A Tip from a Painter on Overcoming a Creative Block

I’ve heard other painters discuss a creative block. The thought of this terrifies me. Luckily, in 30 years of painting and designing, I cannot remember this happening.

I am constantly thinking of my next image. Life bombards everyone with stimuli, but an artist must filter it in order to come up with their next visual.

Some painters choose to paint in a consistent style. But I like to depict something new in each series of images. I think my attempt to change styles allows me to avoid creative stagnation and lulls.

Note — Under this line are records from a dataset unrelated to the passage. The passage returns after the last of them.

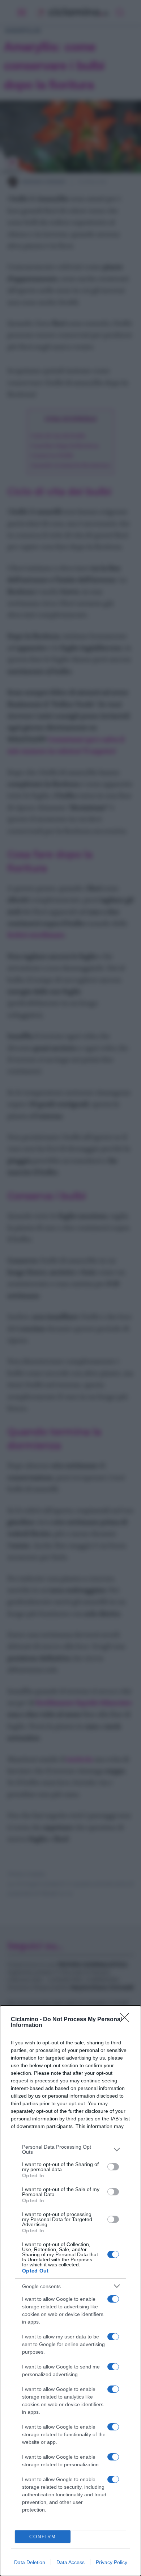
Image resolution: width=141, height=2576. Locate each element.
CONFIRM (42, 2536)
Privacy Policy (111, 2562)
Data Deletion (29, 2562)
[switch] (113, 2166)
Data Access (70, 2562)
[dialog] (70, 2291)
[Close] (127, 2020)
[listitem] (70, 2149)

For example, my “Woman in the Garden” paintings glow with full color, using contrasting thick and thin paint.  Whereas “Take a Hike” is an explosion of color and texture – a realistic and semi abstract painting.  Furthermore, there’s the collection of grey paintings in my “Keepsake Portraits.” Even all of the paintings from my sketch group look different.

Some people argue that abstract painters, like Picasso, always worked in the same style. But I never saw Pablo Picasso as stagnant. To me, he was an energized, prolific creator who moved in different directions with his artwork while upholding a subtle thread of himself in each painting.

Over time, a uniform style may emerge and I’ll have a total consistency in my work. But my fear is when that happens, I’m dead. And I’m not responding, experimenting or exploring all that is around me. In my opinion, if you force yourself to one style, you self-create a painter’s creative block.